READING PASSAGE ▸
They're lucky to have Aimee Interrupter at their helm. You don't often find female vocalists in the genre, and that gives them an edge. Her gravelly voice is appealing, similar in tone to the legendary Joan Jett, so she's bound to appeal to Green Day's older fans.
Aimee sings wonderfully and is a blur of overflowing energy during the songs, but it's guitarist and backing vocalist Kevin Bivona who gives the band a heart. Between tracks he filled the silence, chatting to the audience as though they were old friends, not a crowd that needed to be charmed. He begged people not to leave after their set, joking "The band who're on after us are pretty good. I think they might be able to make a career out of this!" and dedicated 'Babylon' to a fan called Adam, who received a parking ticket after they performed an acoustic set at Banquet Records in Kingston the night before.
During 'Babylon' all kinds of madness broke out: various characters dancing across the stage, one of them even brandishing a cowbell. As soon as the song finished Kevin jokingly started shooing the troublemakers off stage, before quipping, "I want the one with the cowbell to stay up here, though. That sounded fresh!". No one was too surprised when one of the stage invaders was revealed to be Billie Joe himself: a simple yet effective end of tour prank.
Before 'Family', the band thanked Green Day for taking them on tour and dedicated the song to friends of theirs who were in attendance (including London indie-pop band SYKES), sharing that they "could not think of a better way to end the tour". If they've been this much fun at all of the dates, they're going to have impressed a significant amount of people. Early in the set Kevin shouted, "I think I can speak for the whole punk rock community when I say there is no room for any racism, or any sexism, or any form of religious bigotry," and I don't think there was room for anything but appreciation from the crowd towards The Interrupters.

PROBLEM DETAILS ▸ Using the concert review, decide whether each statement agrees with it, answering yes or no and quoting the deciding words: (a) Kevin Bivona plays guitar in the band. (b) The band dedicated 'Babylon' to the London indie-pop band SYKES. (c) Billie Joe was among the people who ran onto the stage during 'Babylon'.

GIVEN ENTRIES ▸
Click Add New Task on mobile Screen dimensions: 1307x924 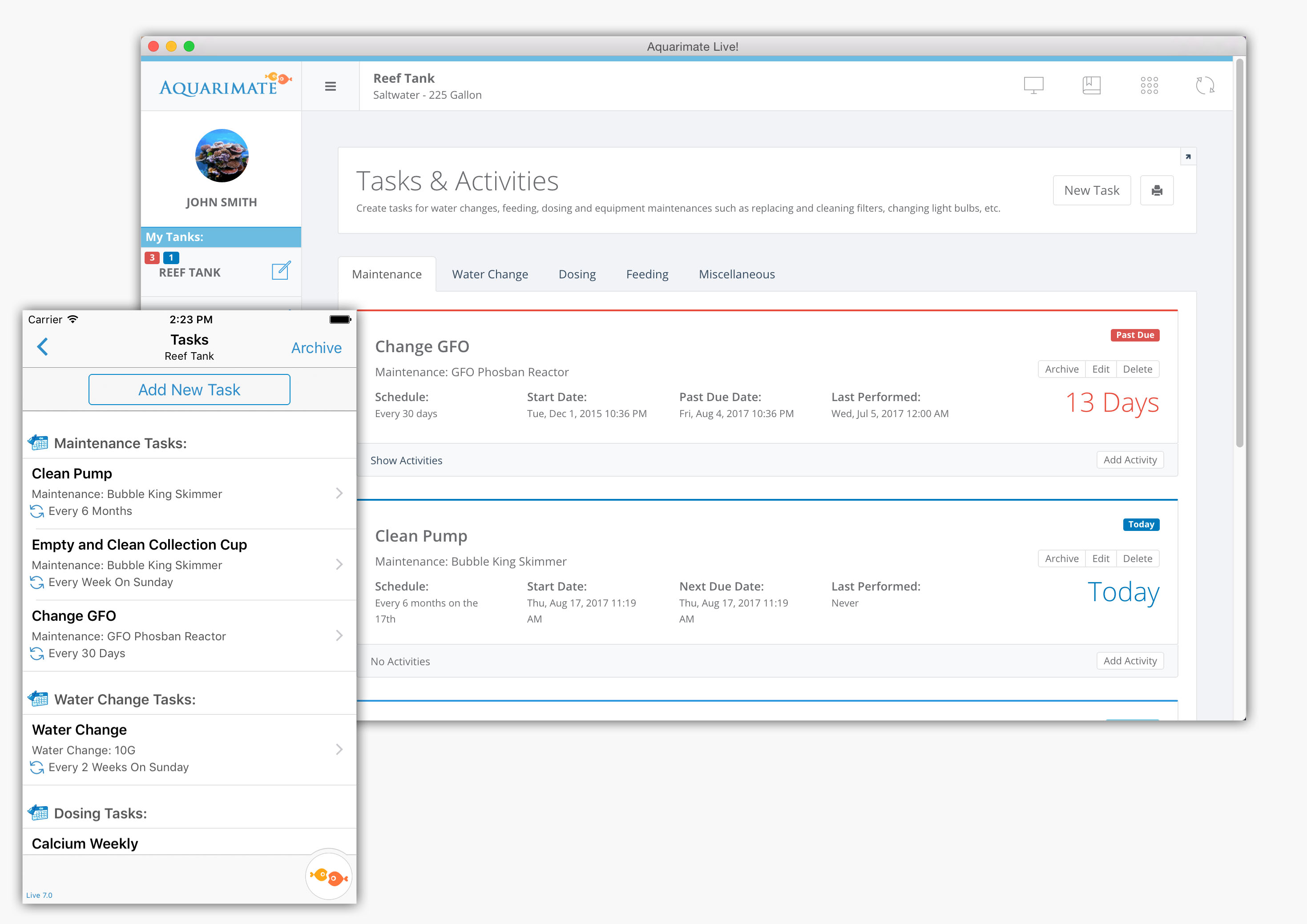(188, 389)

* * *

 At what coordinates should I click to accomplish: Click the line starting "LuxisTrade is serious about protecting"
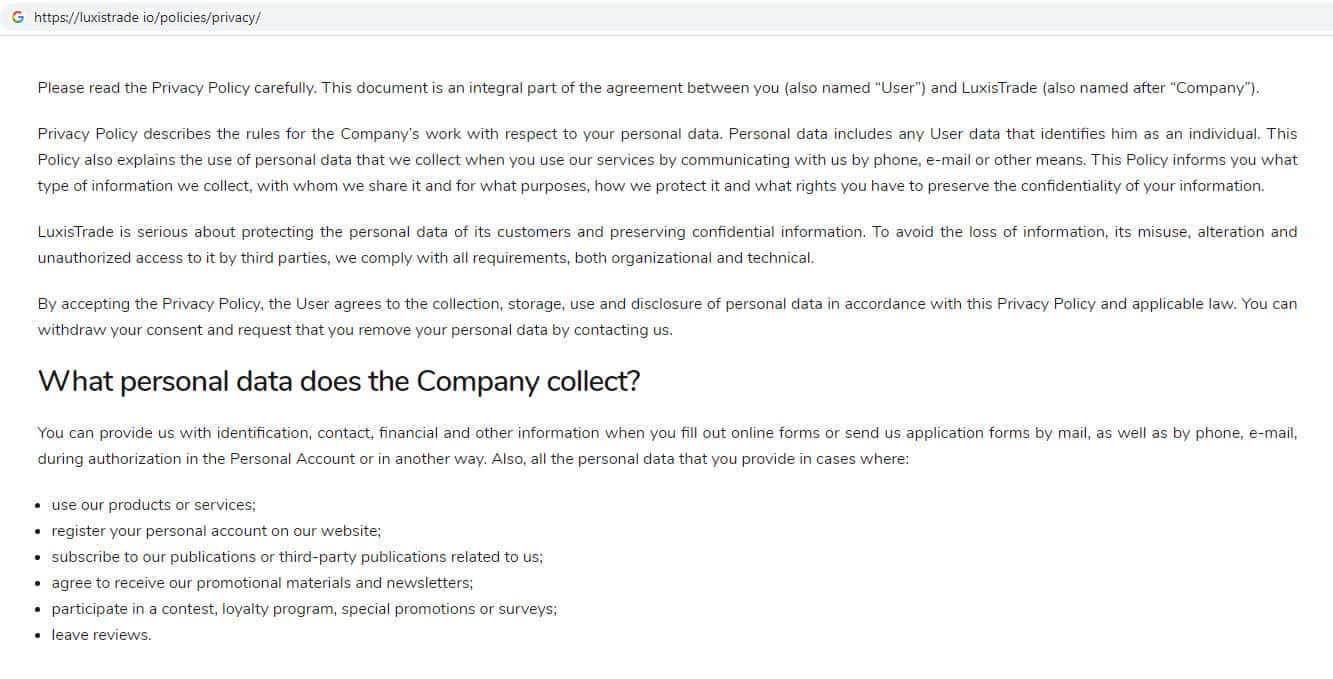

SOLUTION TO THE PROBLEM ▸
(a) Yes: "guitarist and backing vocalist Kevin Bivona"
(b) No: "dedicated 'Babylon' to a fan called Adam"
(c) Yes: "one of the stage invaders was revealed to be Billie Joe himself"